Co., Du Pont, IBM, General Foods and thousands of other U.S. companies decorate foreign landscapes, creating jobs and contributing to the host country's prosperity.

Foreigners' Pique. Now all three of those major postwar developments--free trade, free exchange of currency, free investment--are threatened by a strong rise of economic nationalism. The present crisis endangers the free exchange of money and goods, and casts a shadow on the unimpeded flow of people and ideas.

Free trade is also threatened by the greatest surge of protectionism in the U.S. since the Smoot-Hawley tariff bill of 1930; last week, for example, the traditionally free-trading United Auto Workers Union announced that it was in the process of seriously reconsidering its position. Meanwhile, the growth of multinational corporations is threatened by foreigners' fears of "the American challenge" and their pique at President Nixon's unilateral actions last week.

Thus it becomes all the more important for nations to solve the current crisis quickly. The basic aim is not to figure out ingenious new ways to put more restrictions on the flow of goods and money but to reduce or remove altogether the obstacles to free trade that now exist.

Gnomes of Manhattan. There is an opportunity for sensible compromise, for example, by allowing the Japanese to sell more textiles or steel to the U.S., provided that they dismantle many of their trade barriers and permit American manufacturers to build plants and sell products in Japan. In the tough bargaining that lies ahead, there is equal opportunity for the U.S. to persuade the Europeans to eliminate some of their stiff trade restrictions by offering in return to remove some of its own. Among the candidates for repeal that are most unpopular with trading partners of the U.S. are the so-called "Ship America" act and the many similar expressions of the "Buy American" mentality.

Some sensible regulations will have to be devised to limit the completely free movement of capital across borders. As matters stand, the treasurers of multinational corporations--the gnomes of Manhattan--can and do send billions of dollars leaping across frontiers in a matter of hours.

In such transactions the receiver country becomes inundated with unwanted dollars, which aggravates its inflation and creates the kind of crises that broke out last May and this month. The time has come to conceive of international machinery for wisely regulating the money flow in order to prevent sudden, sharp disruptions.
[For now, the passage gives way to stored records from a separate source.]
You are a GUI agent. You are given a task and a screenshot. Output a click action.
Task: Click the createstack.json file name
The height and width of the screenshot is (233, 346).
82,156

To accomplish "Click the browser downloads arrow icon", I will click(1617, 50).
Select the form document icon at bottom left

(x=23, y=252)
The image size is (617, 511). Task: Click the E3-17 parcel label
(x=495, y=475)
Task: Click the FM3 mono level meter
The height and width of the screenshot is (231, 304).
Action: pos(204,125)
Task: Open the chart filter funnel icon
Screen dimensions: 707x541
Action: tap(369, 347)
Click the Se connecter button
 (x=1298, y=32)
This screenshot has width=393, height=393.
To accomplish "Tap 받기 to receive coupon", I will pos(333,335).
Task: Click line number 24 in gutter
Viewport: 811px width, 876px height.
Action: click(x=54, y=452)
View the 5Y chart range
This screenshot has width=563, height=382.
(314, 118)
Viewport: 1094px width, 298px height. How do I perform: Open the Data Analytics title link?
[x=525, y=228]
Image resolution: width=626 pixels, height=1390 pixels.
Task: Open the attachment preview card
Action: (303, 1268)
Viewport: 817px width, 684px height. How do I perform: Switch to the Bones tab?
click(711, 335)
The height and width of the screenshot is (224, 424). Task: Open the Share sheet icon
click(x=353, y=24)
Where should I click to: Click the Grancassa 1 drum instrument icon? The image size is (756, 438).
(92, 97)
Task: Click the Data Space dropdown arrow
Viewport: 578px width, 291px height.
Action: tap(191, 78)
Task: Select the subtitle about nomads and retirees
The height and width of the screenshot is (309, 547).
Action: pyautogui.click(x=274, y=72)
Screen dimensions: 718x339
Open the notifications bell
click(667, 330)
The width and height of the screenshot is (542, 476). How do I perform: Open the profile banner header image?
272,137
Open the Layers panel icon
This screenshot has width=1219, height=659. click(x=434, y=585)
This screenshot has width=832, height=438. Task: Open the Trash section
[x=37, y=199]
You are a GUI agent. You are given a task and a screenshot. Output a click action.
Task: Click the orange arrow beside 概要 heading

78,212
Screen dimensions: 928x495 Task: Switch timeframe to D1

In struggling toward some new mechanisms, however, the U.S. and its allies above all need to avoid sacrificing the freedoms that they have won over the past 25 years or so. The hard re-examination of the monetary and trade systems caused by the new Nixon plan will prove disastrous if it feeds the forces of isolationism. The crisis of the dollar is real and disturbing, but it also offers a fresh opportunity to promote international cooperation.